**TASK DESCRIPTION**
Return all the data, word for word.

═══ DATA SUPPLIED ═══

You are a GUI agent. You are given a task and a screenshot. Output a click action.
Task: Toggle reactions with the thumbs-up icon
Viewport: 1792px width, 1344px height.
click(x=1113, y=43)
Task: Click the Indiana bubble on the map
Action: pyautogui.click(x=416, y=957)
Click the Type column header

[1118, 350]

═══

**RESPONSE TO THIS EXERCISE**
You are a GUI agent. You are given a task and a screenshot. Output a click action.
Task: Toggle reactions with the thumbs-up icon
Viewport: 1792px width, 1344px height.
click(x=1113, y=43)
Task: Click the Indiana bubble on the map
Action: pyautogui.click(x=416, y=957)
Click the Type column header

[1118, 350]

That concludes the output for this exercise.